When the meningeal inflammation involves blood vessels in the subarachnoid
space, vascular syphilis occurs, usually within the first 5 years.
The parenchymal forms follow over a more protracted interval of
several decades. The syndromes of neurosyphilis most commonly seen
in recent years are syphilitic meningitis and cerebrovascular syphilis
(see Table 20–1), because these are the earliest forms
seen following a new infection.
++
++
CSF abnormalities
are the hallmark of each stage of neurosyphilis. Lymphocytic pleocytosis
with cell counts ranging from 10–500 WBCs/μL
is found in the most acute form, syphilitic meningitis. Decreasing
numbers of cells are reported in syphilitic vascular disease, paresis,
and tabes dorsalis. The glucose concentration may be mildly reduced
in syphilitic meningitis. The protein concentration, the least specific
of CNS parameters in neurosyphilis, is rarely greater than 200 mg/dL
in syphilitic meningitis, syphilitic vascular disease, and paresis.
Isolated protein elevations should be interpreted with caution.
Protein concentrations of less than 100 mg/dL
are the rule in tabes. The gamma globulin portion of the CSF protein
is commonly elevated, and oligoclonal bands may be present, as is
characteristic of any chronic meningitis.
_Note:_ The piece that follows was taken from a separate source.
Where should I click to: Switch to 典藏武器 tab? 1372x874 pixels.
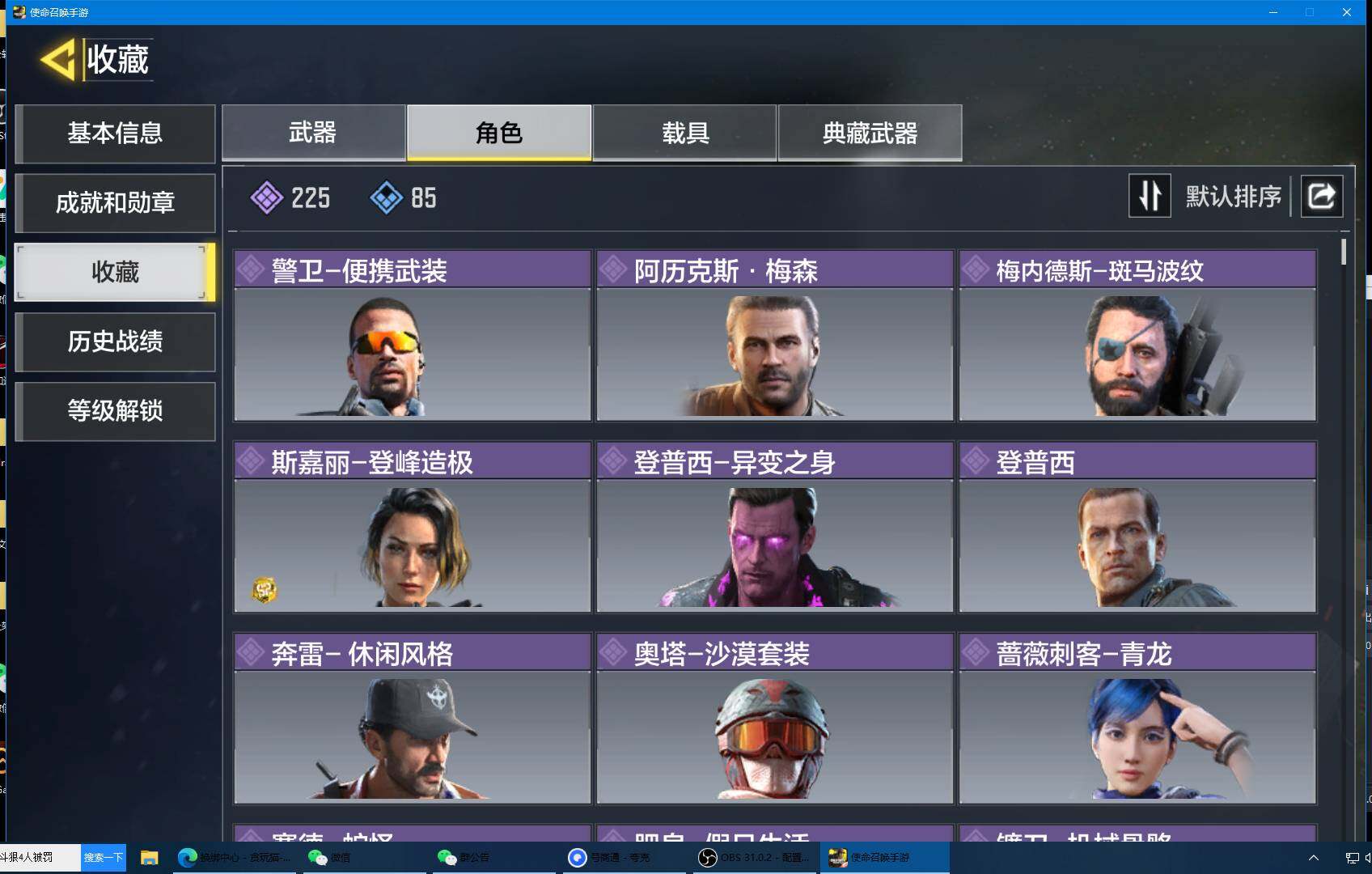[x=870, y=133]
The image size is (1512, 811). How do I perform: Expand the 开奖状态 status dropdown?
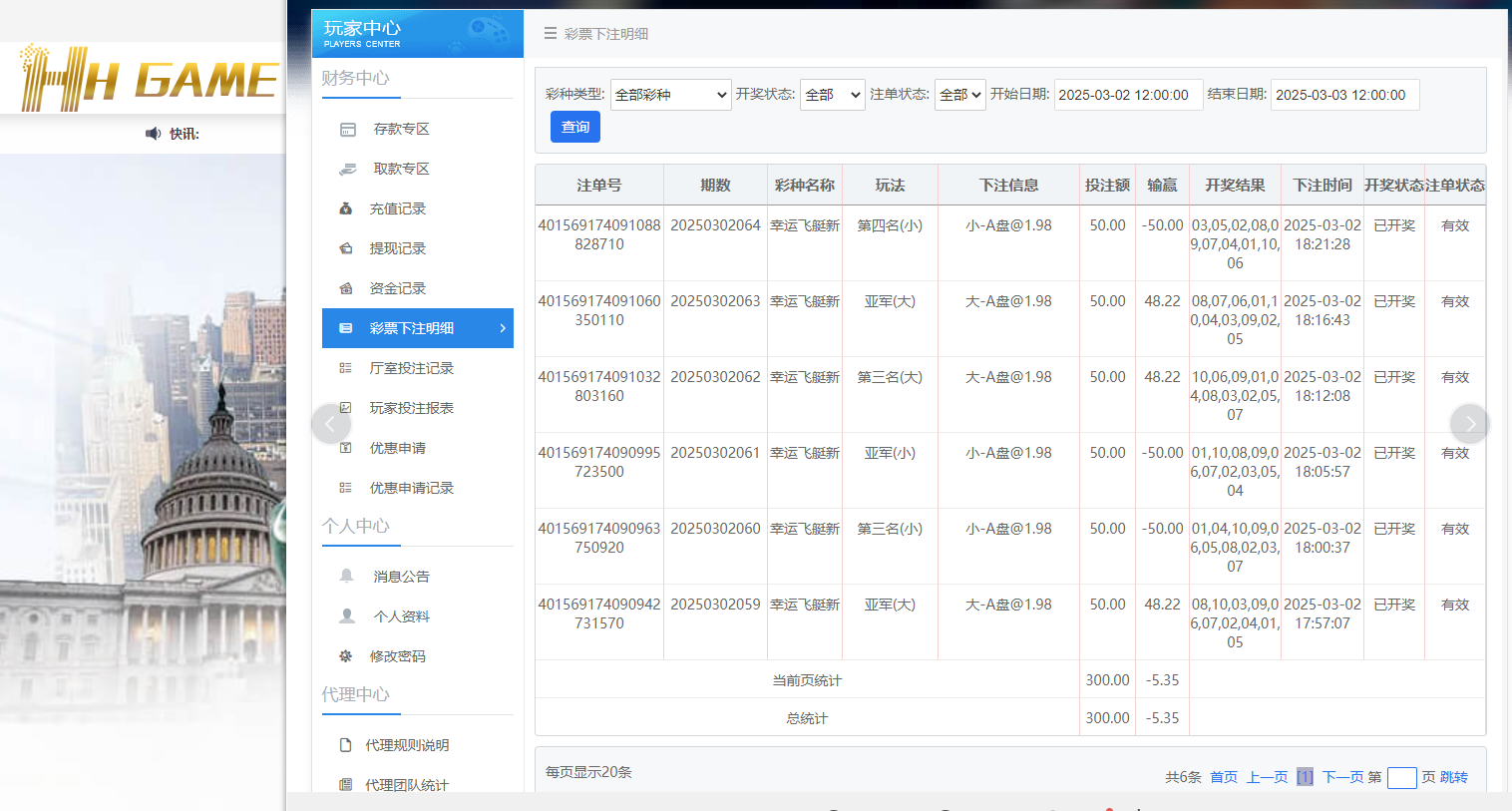(832, 94)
In late, “burned
out” tabes dorsalis, after the period of inflammation,
CSF findings may be normal, although positive CSF VDRL serologic
test results may be retained.
++
Abnormal cellularity of the CSF defines disease activity, the
potential amelioration of symptoms with therapy, and the adequacy
of response to treatment (see Table 20–2). Therefore, repeat
CSF examination should be performed after treatment (see later discussion).
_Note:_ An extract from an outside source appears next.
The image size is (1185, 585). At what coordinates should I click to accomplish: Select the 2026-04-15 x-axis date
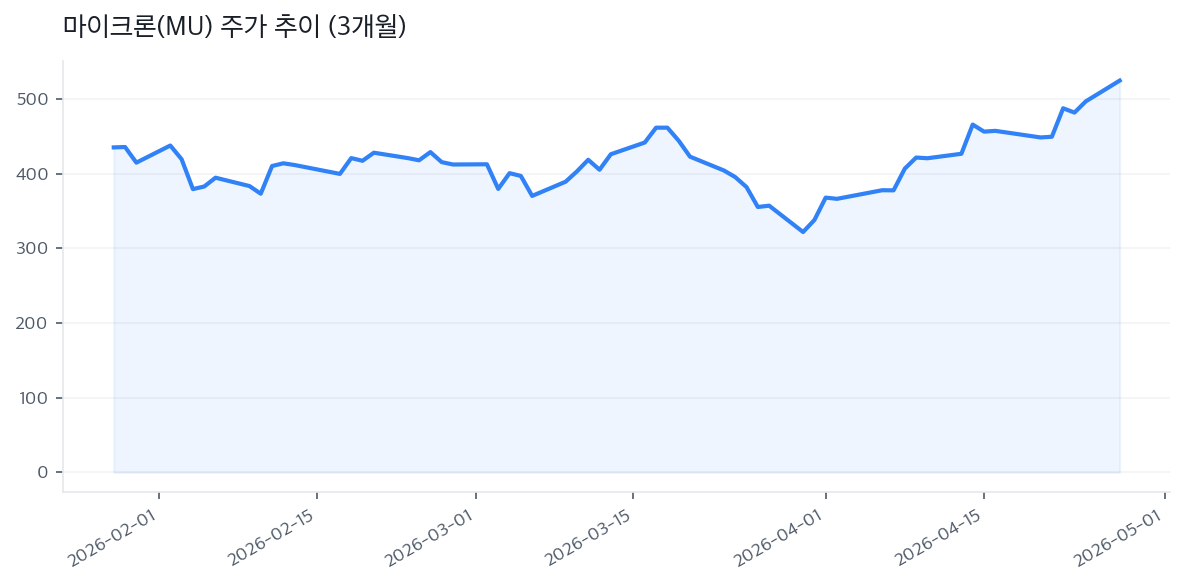[938, 538]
Persistence of CSF VDRL titer elevation following antibiotic treatment
and cell count normalization is of uncertain significance.
++
++
A negative
treponemal serologic test result in blood (fluorescent treponemal
antibody absorbed [FTA-ABS] or T
pallidum particle agglutination [TP-PA])
excludes the diagnosis of neurosyphilis. A positive nontreponemal
CSF serologic test result (CSF VDRL) establishes the diagnosis of
neurosyphilis (and an increased cell count in response to the spirochete
documents the presence of active disease).
++
Whether true negative CSF VDRL serologic test results occur in
the presence of presumed active neurosyphilis is an unresolved question.
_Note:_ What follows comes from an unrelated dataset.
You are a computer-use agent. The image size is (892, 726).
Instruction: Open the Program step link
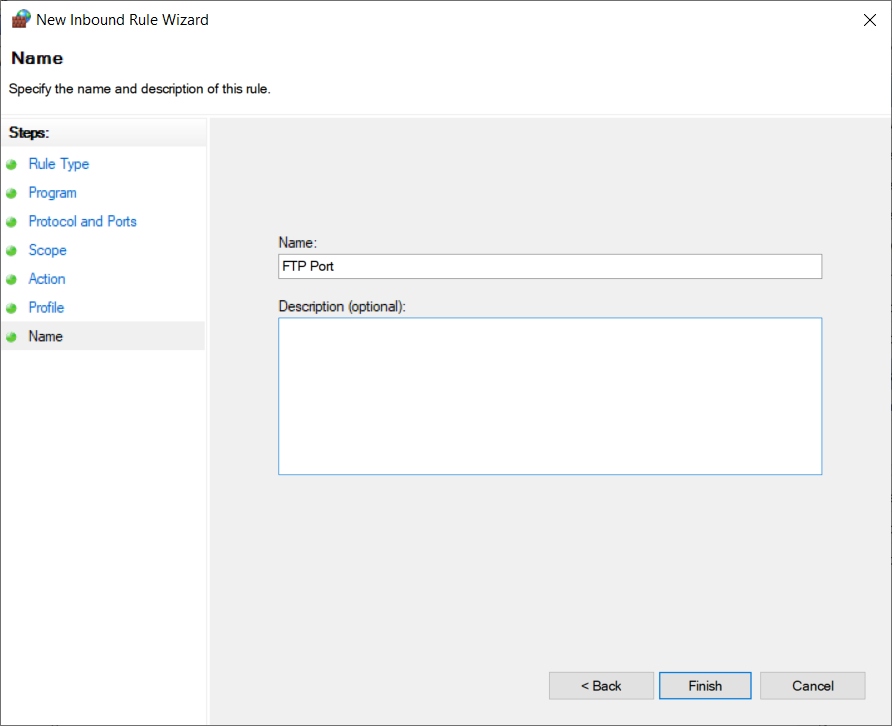coord(52,193)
The classic literature relied on the relatively insensitive Wassermann
reaction, and the clinical case series in patients with early neurosyphilis
(meningeal and meningovascular) were contaminated by nonsyphilitic
syndromes of viral meningitis and cerebral vascular disease that
were unrecognized at that time. Thus, data from these clinical groups
are of uncertain value. Where clinical diagnoses were clear in the
older literature (eg, paresis and tabes dorsalis), the large numbers
of reported cases suggest that seronegativity (even with the Wassermann
reaction) was very rare. CSF serologic diagnosis in early syphilis
remains a problem. For this reason, patients with a compatible clinical
diagnosis and a mild elevation of cell count but nonreactive CSF
VDRL are referred to as having “probable” neurosyphilis.
++
The occurrence of seronegative, active neurosyphilis in HIV co-infected
patients has been suggested. However, spirochete penetration into
the nervous system is not different in HIV-infected or-uninfected
patients. Late serologic conversions in patients with secondary
syphilis are well known, and the fact that the cellular response
of the CSF may precede serologic positivity in early syphilis may
explain many of these cases.
++
The role of the more sensitive treponemal test (FTA) in the CSF
analysis remains uncertain, because the unabsorbed FTA test produces
an unacceptably high false-positive response (4.5% of normal)
and the addition of sorbent (FTA-ABS) decreases sensitivity to 75%.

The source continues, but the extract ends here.